20 Jul 2022
Numa das últimas sextas-feiras, no pico do calor, o vale de Santarém atingiu mais de 44 graus e dois comboios da CP que faziam a ligação Lisboa-Porto avariaram. Eu circulava num desses comboios. A viagem, que entre Lisboa e Estarreja demora três horas, levou mais de seis.
Seis horas deu para conversar com pessoas que não conhecia, passageiros frequentes do mesmo comboio ou outros, de ocasião, que naquele dia rogaram baixinho as dez pragas do Egipto. No calor abrasador, com muito tempo de espera pela frente, sobressai um tipo habitual de passageiro: o que se indigna e protesta alto, como se as coisas só acontecessem cá, como se Portugal fosse o pior do mundo e, certamente, como se ele fosse o único num comboio com capacidade para cerca de 600 pessoas. São os que dão mais nas vistas, é um facto. Mas estão longe de representar a esmagadora maioria dos passageiros que, igualmente cansados, não deixaram de procurar compreender a situação, sem desculpar seja o que for.
Muitas vezes, a política, as peças jornalísticas e os comentários fazem-se desta espécie de passageiros que, aos berros, importunam sem procurar compreender as coisas.
Temos visto isso nas últimas semanas.
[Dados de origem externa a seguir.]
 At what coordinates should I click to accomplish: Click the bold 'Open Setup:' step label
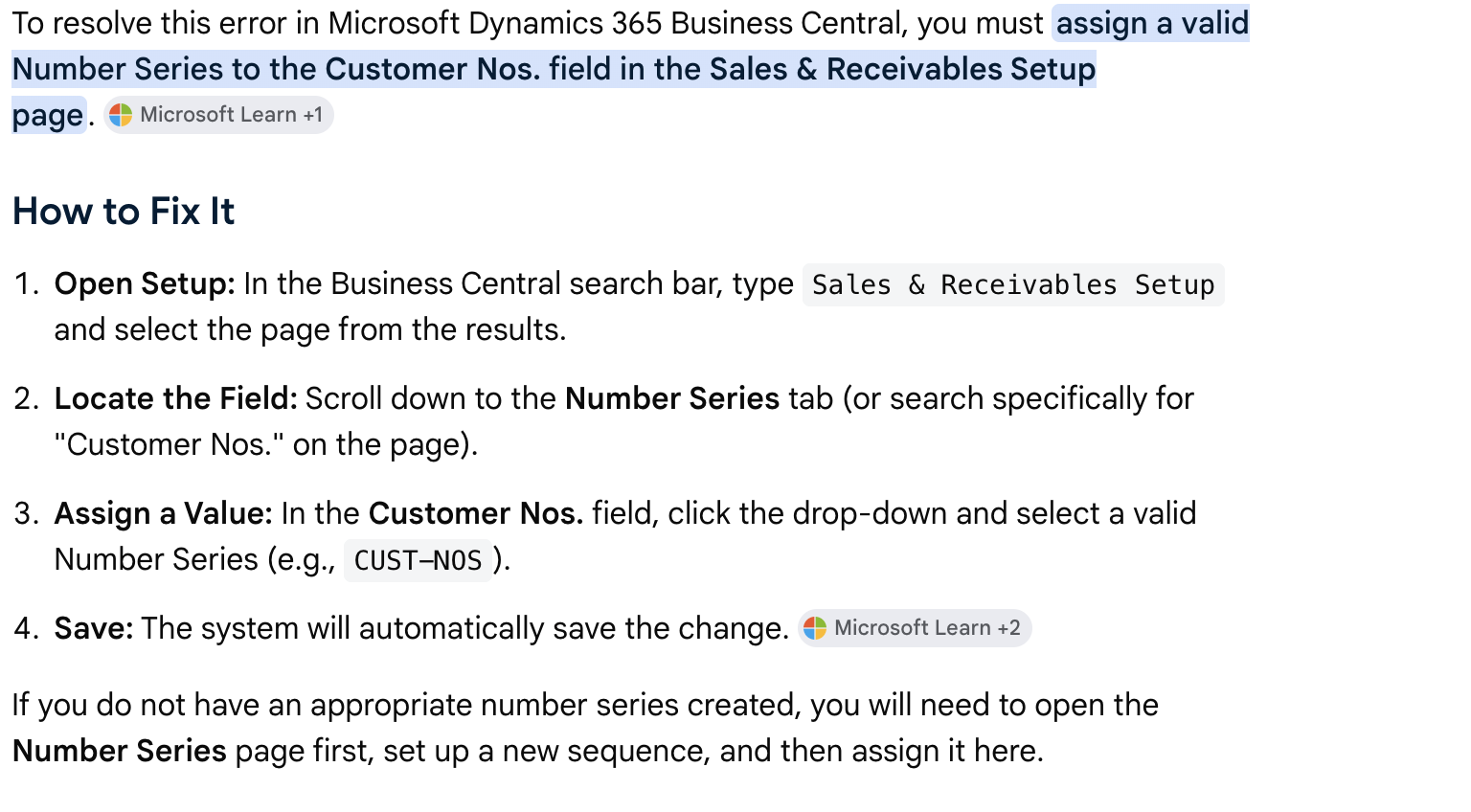coord(145,284)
Dificuldades reais nos hospitais portugueses, mas o mesmo a acontecer em diferentes países da Europa. Horas de espera nos aeroportos nacionais e o mesmo ou pior a acontecer em muitos países do mundo. Um drama com os incêndios (e como nós o sentimos na semana passada), mas com igual ou pior dimensão em Espanha, França, Itália ou Grécia. E também dificuldades com os comboios, no pico de calor, como aconteceu em Inglaterra.
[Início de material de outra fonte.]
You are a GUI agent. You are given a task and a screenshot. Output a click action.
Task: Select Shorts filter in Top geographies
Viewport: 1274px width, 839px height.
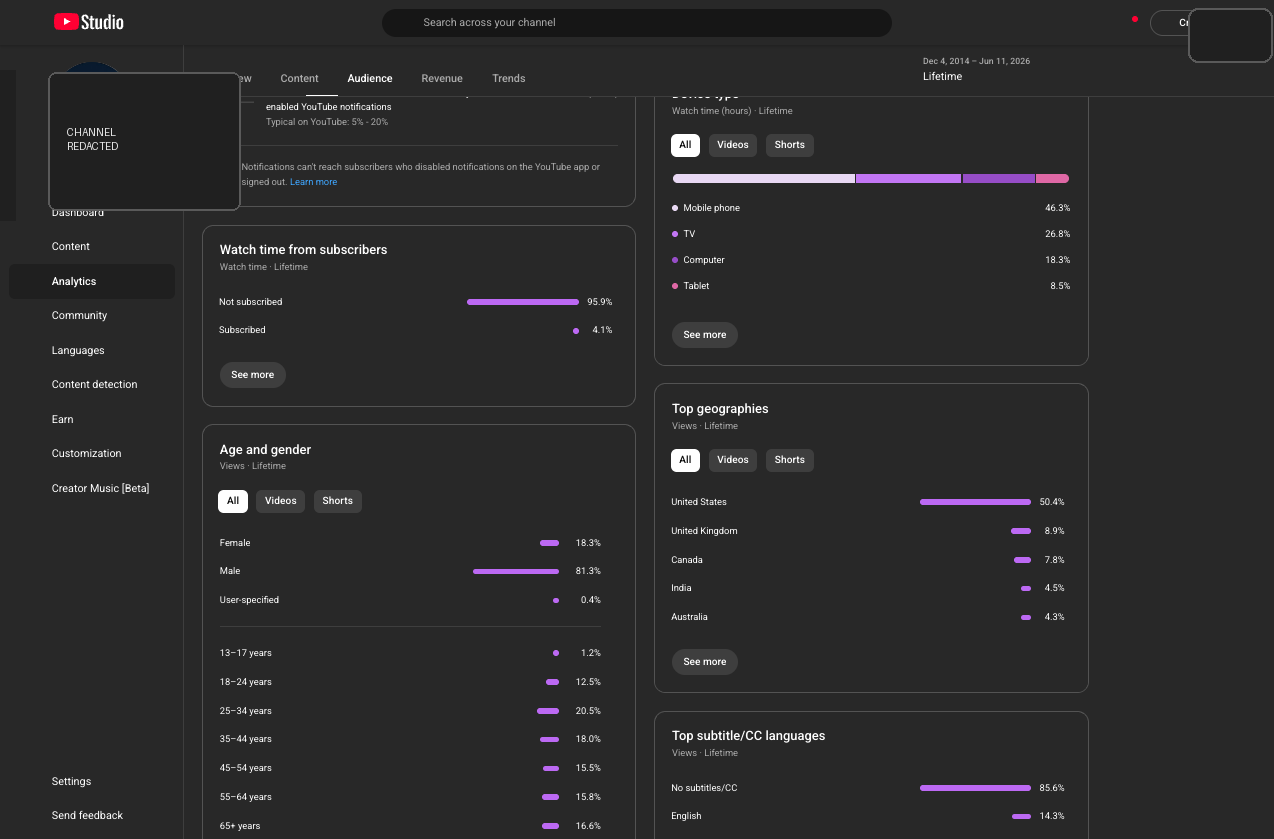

Podemos ser, nesta história, o passageiro indignado que acha que só em Portugal é que isto acontece. Ou podemos ser um de todos os outros passageiros, a quem não custou menos a viagem nem pesou menos o calor. Porque estes passageiros não deixarão, e bem, de exigir responsabilidades e soluções, mas sem nacionalizar ou municipalizar problemas tantas vezes mais globais.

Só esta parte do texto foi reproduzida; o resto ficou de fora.